Extract to read
========================================
Tuesday, February 3, 2015

Buzzer Trivia

What quirks and patterns do Buzzer's crosswords for The Hindu reveal? We've examined puzzles by Gridman, Neyartha, Sankalak, and Arden earlier – now Buzzer takes center stage.

The first thing that leaps out is the personal touch in Buzzer's work, starting from his first-ever THC clue:
Excited like a new setter shedding hesitation (5) ABUZZ; A BUZZ[er]

Buzzer's themed puzzles too reflect a certain signature style – the THC setters theme and the B-clues theme are strong examples. Running a few data analysis trials gives us riveting new points for rumination.

Clue Volume & Length

Buzzer-CluePerPuzzle Buzzer is extremely economical with word usage in clues, measuring an average of only 6.40 words per clue. And his crosswords, on average, accommodate fewer clues than usual in a 15x15 blocked grid: 27.39 clues per puzzle.

Buzzer-THC-Setters-Comparison

Buzzer's shortest clue is a compact CD:
K-kid? (10) GRANDCHILD

His longest is this whopper with 17 words / 98 characters:
Mary Kom's own story is hard to digest, right with couple of setbacks but showing pluck ultimately (11) UNBREAKABLE
UNBEARABLE (hard to digest), with R moved back two places and K (pluck, ultimately) inserted

Something interesting can be seen when Buzzer's clue length distribution is placed next to that of other setters. In a batch of 1000 clues by Arden, Sankalak, Gridman and Buzzer, this is the kind of clue length distribution we'd find, with clues ranging from 1 word long to 16 words long.
========================================
Entries supplied

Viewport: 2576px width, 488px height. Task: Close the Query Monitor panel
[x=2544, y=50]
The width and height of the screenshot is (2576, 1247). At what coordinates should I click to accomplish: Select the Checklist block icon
========================================
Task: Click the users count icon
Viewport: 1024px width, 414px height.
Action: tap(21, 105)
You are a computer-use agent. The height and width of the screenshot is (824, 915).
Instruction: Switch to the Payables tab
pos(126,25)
========================================
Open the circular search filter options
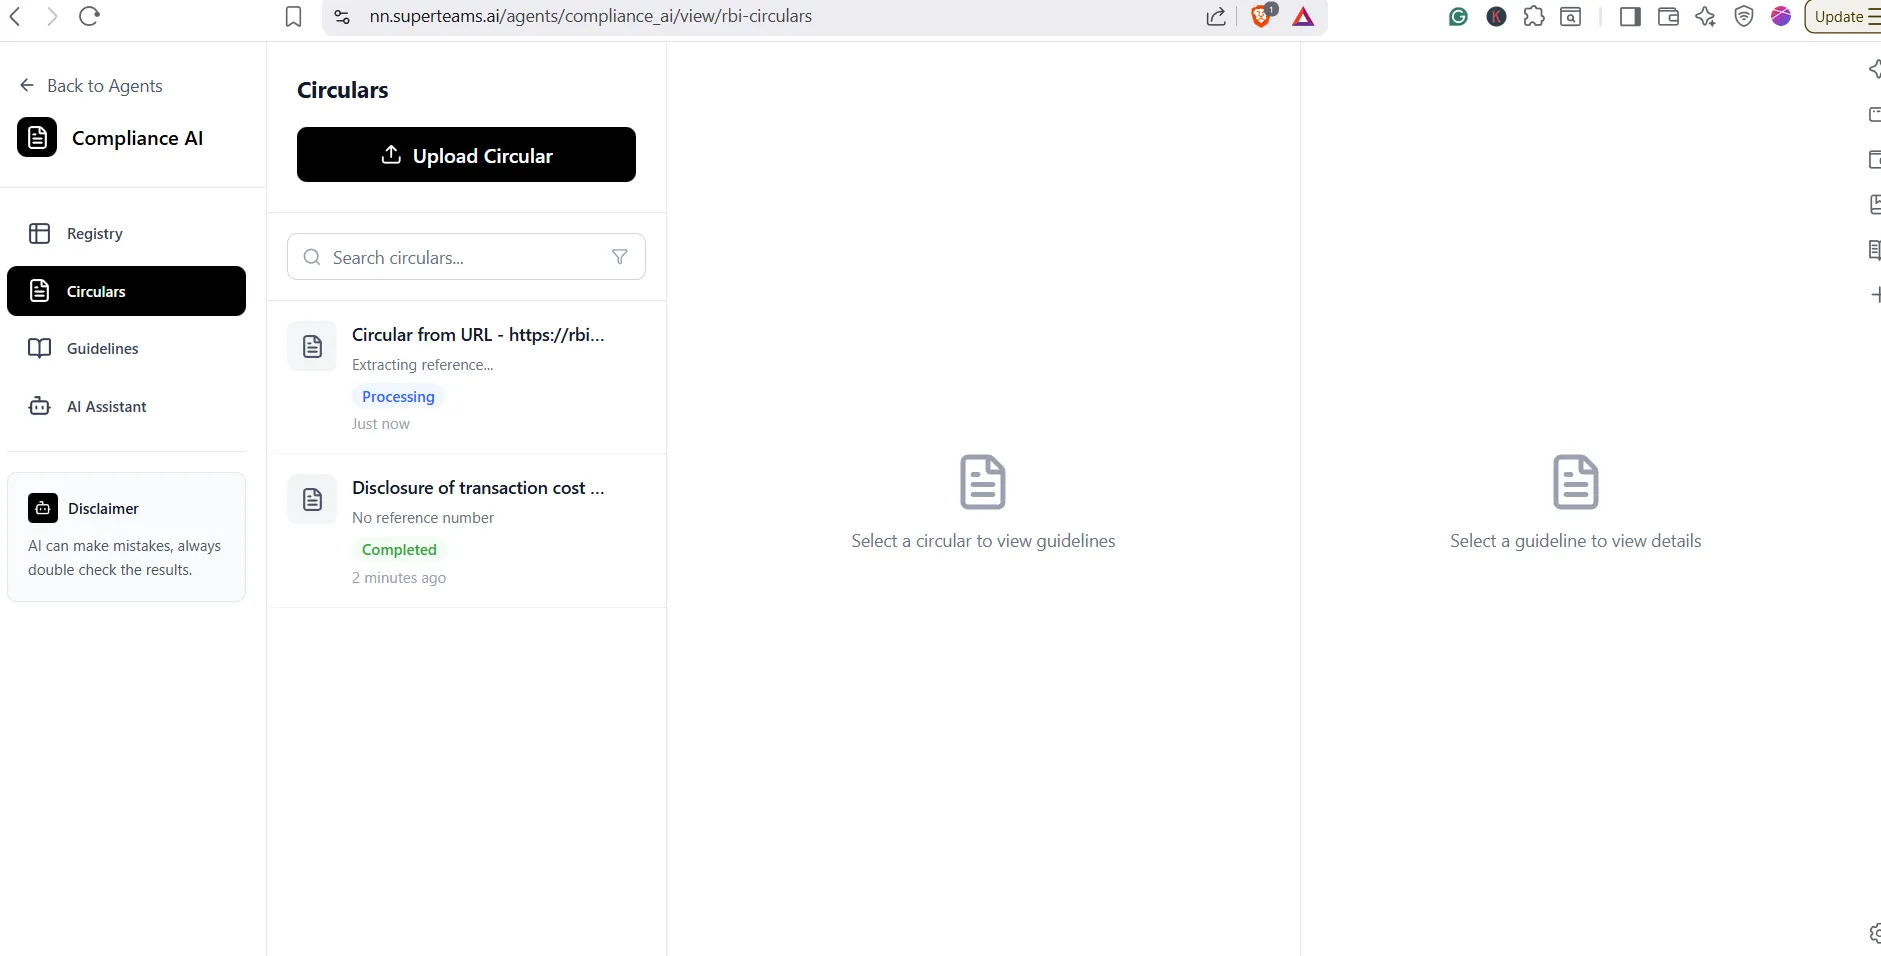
========================================
Actions to take
• A. In the article on Buzzer's crosswords, what is the average number of words in a Buzzer clue?
• B. Extend the article on Buzzer's crosswords past its final sentence.

Solved problems
• A. 6.40 words per clue.

• B.
Buzzer-ClueLengthDistribution
[Graph based on 134 puzzles by Arden, 72 puzzles by Sankalak, 528 puzzles by Gridman, 69 puzzles by Buzzer.]

Although Gridman and Buzzer have near-identical average clue length (~6.4), Buzzers clues are concentrated in the band of 5-8 words whereas Gridman's clues are scattered across other lengths. [For the statistically inclined, Buzzer's clue length variance is 3.79; Gridman's is a much higher 5.60.]

Solution Length & Vocabulary Freshness

77% of Buzzer's clues have single word answers. Of the 23% multi-word answers, the longest is a 8-word/30-character solution spread across two 15-letter grid slots. [Given a length of (4,2,3,6,3,6,2,4), guess the answer without the clue :-)]

Here's what Buzzer's split of solution by number of words looks like, in the context of similar data of other setters.

Buzzer-SolutionWordSplit

The percentage of solutions with over two words is higher for Buzzer than the other three setters.

It's still early days to measure Buzzer's solution word repetitions, but if we extrapolate slightly to 1963 clues (the base taken in the analysis for Sankalak's vocabulary freshness), we can benchmark the word repetition counts against other setters.

THCSetters-WordRepetition

Buzzer has been giving us new words to solve over 96% of the time, just short of Sankalak's 97%. The only word he might want to put a cap on is AJAR!

Clue Type Insights

Buzzer has tracked the wordplay used each clue, which gives us valuable information into his style. 72% of his clues are based on a single clue type (e.g. anagram only), the remaining 28% use a combination of more than one clue type (e.g. anagram + container).

Buzzer's overall clue type distribution is below - the dark bar shows the percentage of usage in clues based on a single clue type, the light bar shows the percentage of usage in clues based on a combination of clue types:

Buzzer-ClueTypeDistribution

Buzzer's clue type distribution is as one would expect in a typical cryptic crossword: charades, anagrams and containment the most used, in that order, together accounting for over 60% of wordplay. One striking feature is the relatively high use of partial homophones – close to a third of Buzzer's homophones appear in combination clue types, such as:

[Charade + Homophone] A number reportedly eat a painkiller (7) ANODYNE
A NO (number) DYNE (~dine; eat)

There's a generous helping of definitions by example (DBE): 13 clues in 69 puzzles are "pure" DBE cryptic definitions or reverse wordplay clues. Many others have the normal wordplay + definition structure, in which the definition segment is by example.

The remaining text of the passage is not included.